One to Watch: Microtech Anax
Tony Sculimbrene 08.11.14
If you like knives you know Microtech. They are the brand for automatic knives. Their Halo and Troodon blades are among the finest autos available. Their Ultratech knives are great and come in a variety of sizes. The UDT knives are very solid blades, but nearly all of their knives are autos.
Autos are interesting, but they are not legal everywhere and they aren’t the most people friendly blades. Until now, there were only a handful of non-auto Microtechs, and many of them were… um… “controversial” (compare for example the Microtech Matrix to the Zero Tolerance ZT0777).
Blade Show, however, saw the debut of an amazing, new, and innovative knife from Microtech, and it wasn’t an auto. Instead, the Microtech Anax is an integral knife, something rarely seen in the production world.
Even in the custom world, because of how hard they are to make, integrals are rare. Scott Cook’s Lochsa and Peter Rassenti’s Snafu are among the few custom integrals. Only Lionsteel has successfully pulled off the integral in the production world.
The Anax has thus far been released only as a Marfione custom through Microtech (Anthony Marfione is the owner and lead designer for Microtech), and it comes in two variations–an Elmax blade and a damascus blade. Both knives come with spectacular packaging and authenticity information. Both have a deep fuller that also operates as a deployment method. And both come with an odd aircraft cable lanyard. But the star of the show is clearly the integral design.
Starting with a solid block of titanium, the knife maker carves out the channel for the blade to lay in and in this case they also cut out the lock bar. The Anax takes this a step further and adds a replaceable steel insert in the lockbar. Once all of this carving is finished, the pivot and washers are added in what has to be the knife equivalent of building a ship in the bottle.

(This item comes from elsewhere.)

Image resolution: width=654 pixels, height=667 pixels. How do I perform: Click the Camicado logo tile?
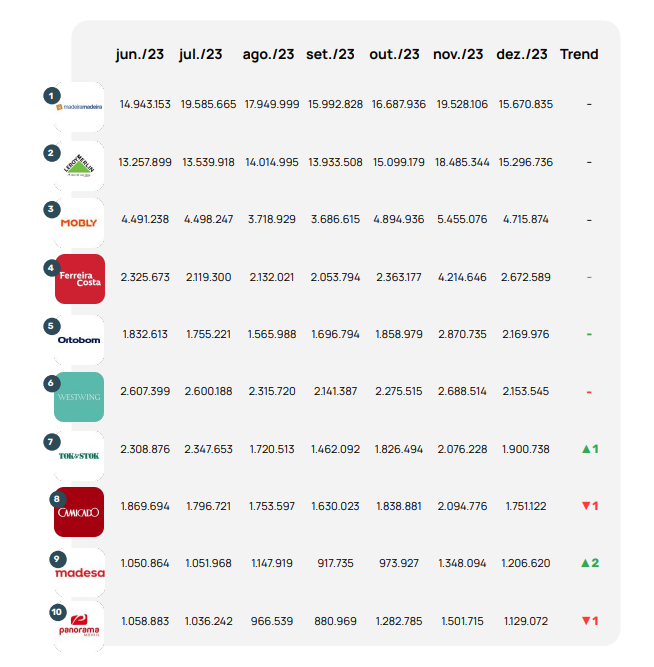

The main benefit of the integral design is twofold: it reduces the number of parts and chances for problems, and it increases the knife’s structural integrity and rigidity.
The Anax isn’t just a new design from Microtech. It also put Microtech in a different place in the market. The price for the full custom Anax at BLADE was around $700 for the Elmax version, approximately a third the price of typical Marfione custom knives (almost all of which are or become production folders). The signal is clear: when the Anax goes into production it will, undoubtedly, be competitively priced in the market.
Lionsteel’s offerings, especially in aluminum, are quite affordable (in the $150 range), so it will be interesting to see where the production Anax lands. A titanium Anax in the $200-$300 range would match up quite favorably with the Lionsteel integrals and be less than any Microtech manual knife with titanium handles. It might also push some of the other American knife companies to adopt newer higher end construction methods. Thus far on Lionsteel has made production integrals. It would be nice to see Benchmade, ZT, or Spyderco leverage their technology to do the same. Microtech is leading the way, but if the price is right, they might just show other companies there is money to be made in the integral production knife market.